A project within the module "ubiqutous computing". The aim of the project is to create a system that controls the posture of a user when lifting heavy objects and gives suggestions for improvement. https://youtu.be/2RV6aqpohyI

Sub-Goals

  • Visualize back posture
  • Check if person is lifing something
  • Recognize a bad posture
  • Alert user by beeping or vibrating

Todo

  • Solder ESP8266 #1
  • Solder ESP8266 #2
  • Test FSR
  • Solder ESP8266 with FSR #3
  • make client.ino for fsr
  • Make client.ino work
  • Make server.ino work
  • Test with two clients
  • Test with three clients
  • Make server.ino work with webserver
  • Add status display for clients
  • Add beeper to foot https://www.arduino.cc/en/Tutorial/BuiltInExamples/toneMelody
  • Add beeper to back
  • Request status on boot for clients
  • Add function to send data to clients
  • Server.js should process data further
  • Calibrate MPU6050 Sensors
  • Calculate right angles from mpu data
  • Display the data on frontend
  • Look into neural networks for posture recognition
  • Improve webserver data handling
  • Smooth values from sensors
  • Use multiple axis
  • Find better method to time the training
  • Restrict training to 20 lines per file
  • Fixed null error in training
  • Visualize all raw data
  • Use visualisations to process data further

Architecture

Architecture

Folder Structure

  • ESP8266/Client -> The sketch for the ESP8266 which have the MPU6050 connected, connect to the AP and send the sensors data
  • ESP8266/Server -> The sketch for the ESP8266 which opens the wifi AP and listens for the websocket data
  • ESP8266/FSR -> The sketch for the ESP8266 which have the FSRs connected, connect to the AP and send the sensors data
  • Server -> The node.js server which get the data from the serial port connected to the Access Point ESP8266
  • src -> The parcel webserver files
  • data_analysis -> Everything about the data related stuff (mostly csv and jupyter notebooks)

Screenshot

Screenshot of the current version of the frontend Screenshot

Data Analysis

Data Recording

node server/record_data.js

Works best if you have a wireless keyboard/controller and bind a/b to one of the buttons.

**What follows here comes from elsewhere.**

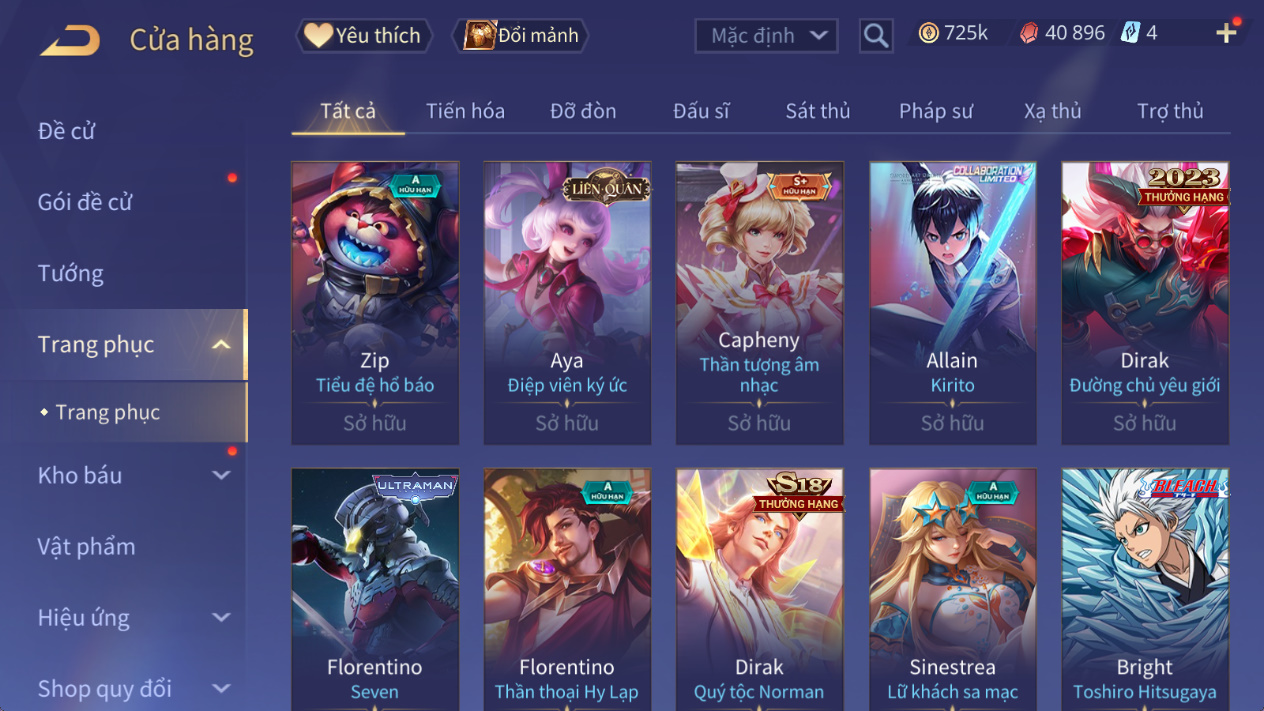
Task: Expand the Shop quy đổi section
Action: (x=221, y=689)
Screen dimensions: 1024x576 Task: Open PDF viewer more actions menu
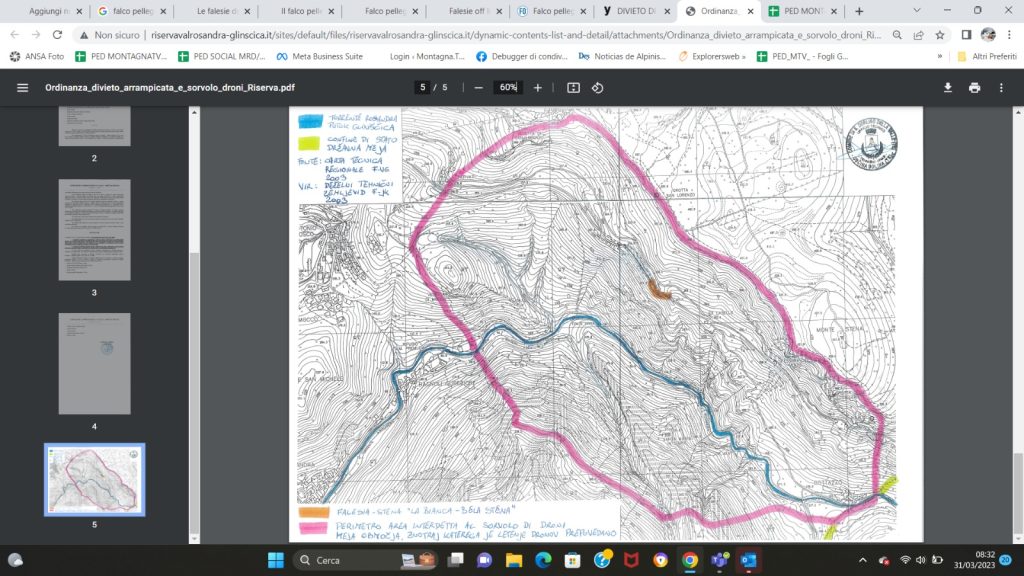pyautogui.click(x=1001, y=88)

  1. Connect all the sensors and servermcu to usb
  2. Wear the sensors
  3. Press 'a' or 'b' to start a recording
  4. Perform a motion
  5. Press 'a' or 'b' again to stop the recording

Data recording is done via the node js script. Mostly inspired by how charliegerad did it in her project: https://github.com/charliegerard/gestures-ml-js

Data Analysis

Main file is data_analysis/complete_set_analysis.ipynb. Takes all files from server/data, parse their names and reads them into a pandas dataframe.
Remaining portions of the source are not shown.